Möglichkeiten der personalisierten Medizin aus Sicht der translationalen Spitzenforschung

PD Dr. Vivek Venkataramani

Die personalisierte Onkologie verspricht eine passgenaue, auf molekulare Tumorprofile abgestimmte Therapie – und wird zunehmend zum neuen Standard bei fortgeschrittenen und seltenen Krebserkrankungen. Gleichzeitig stellt sie Ärztinnen, Patientinnen und das Versorgungssystem vor neue Herausforderungen: Komplexe Diagnostik, unsichere Evidenzlagen und ungleicher Zugang treffen auf hohe Erwartungen und existenzielle Belastung.

Aus Sicht der translationalen Krebsforschung beleuchtet dieser Vortrag, wie interdisziplinäre Molekulare Tumorboards, Multiomik-Technologien und nationale Netzwerke wie das NCT/DKTK MASTER-Programm personalisierte Therapien ermöglichen – und wo Grenzen liegen.

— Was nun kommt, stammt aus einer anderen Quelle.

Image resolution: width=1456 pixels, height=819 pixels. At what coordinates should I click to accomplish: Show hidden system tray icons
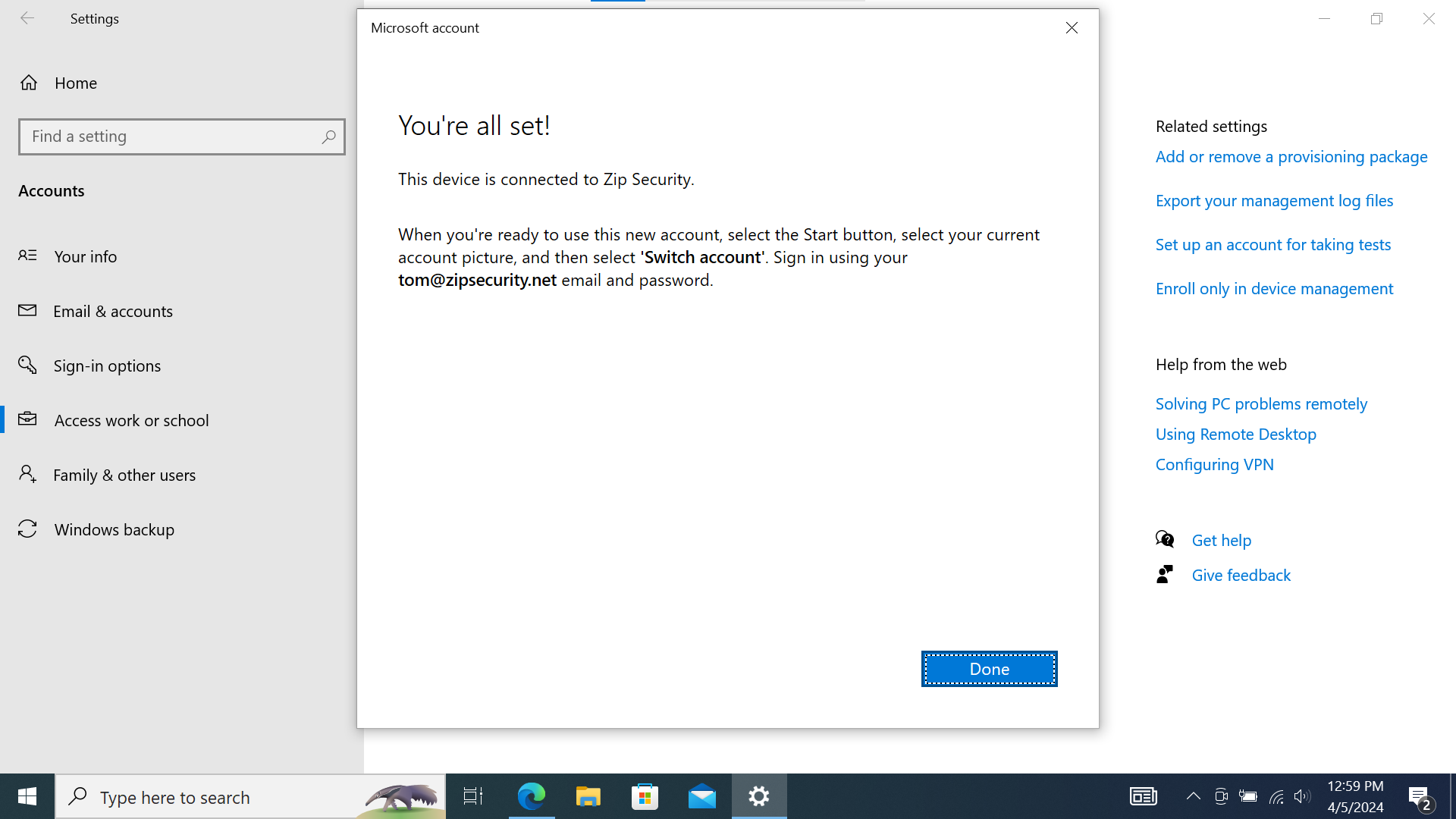[x=1193, y=796]
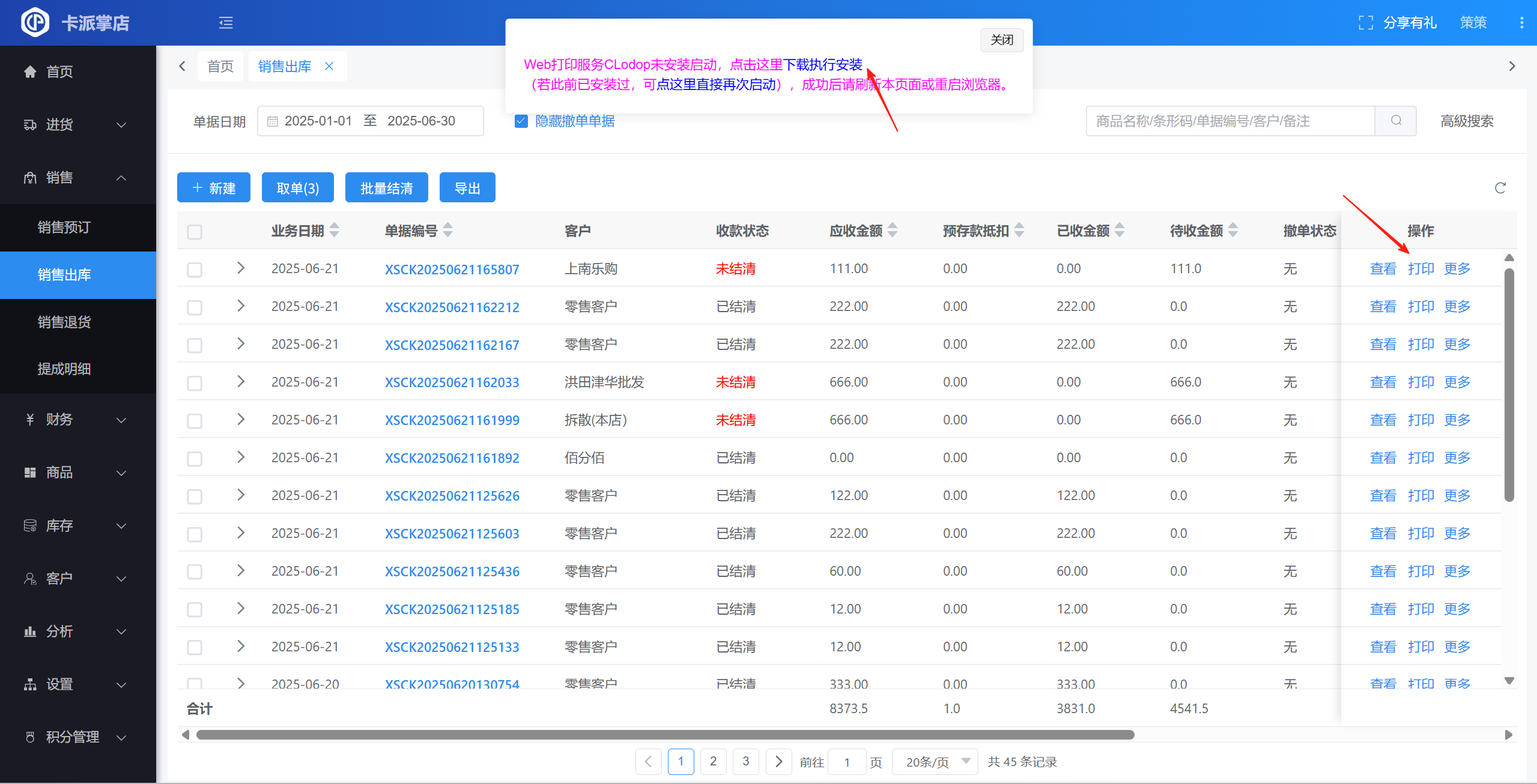Image resolution: width=1537 pixels, height=784 pixels.
Task: Uncheck 隐藏撤单单据 checkbox
Action: 521,121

Anhand konkreter Fallbeispiele wird gezeigt, wie individualisierte Behandlungsstrategien nicht nur therapeutische Optionen eröffnen, sondern auch ethische, kommunikative und psychosoziale Fragestellungen aufwerfen.

Im Fokus stehen die Fragen: Wer profitiert – und wer bleibt zurück? Wie gelingt gerechter Zugang in einem Hochtechnologie-System? Und was braucht es, um personalisierte Medizin auch menschlich zu gestalten? Ziel des Vortrags ist es, klinische und psychoonkologische Perspektiven zusammenzuführen – für eine Krebsmedizin, die sowohl personalisiert als auch persönlich ist.

Vivek Venkataramani, Department of Internal Medicine II, Medical Oncology, University Hospital Würzburg; National Center for Tumor Diseases (NCT) WERA, 97080 Würzburg, Germany.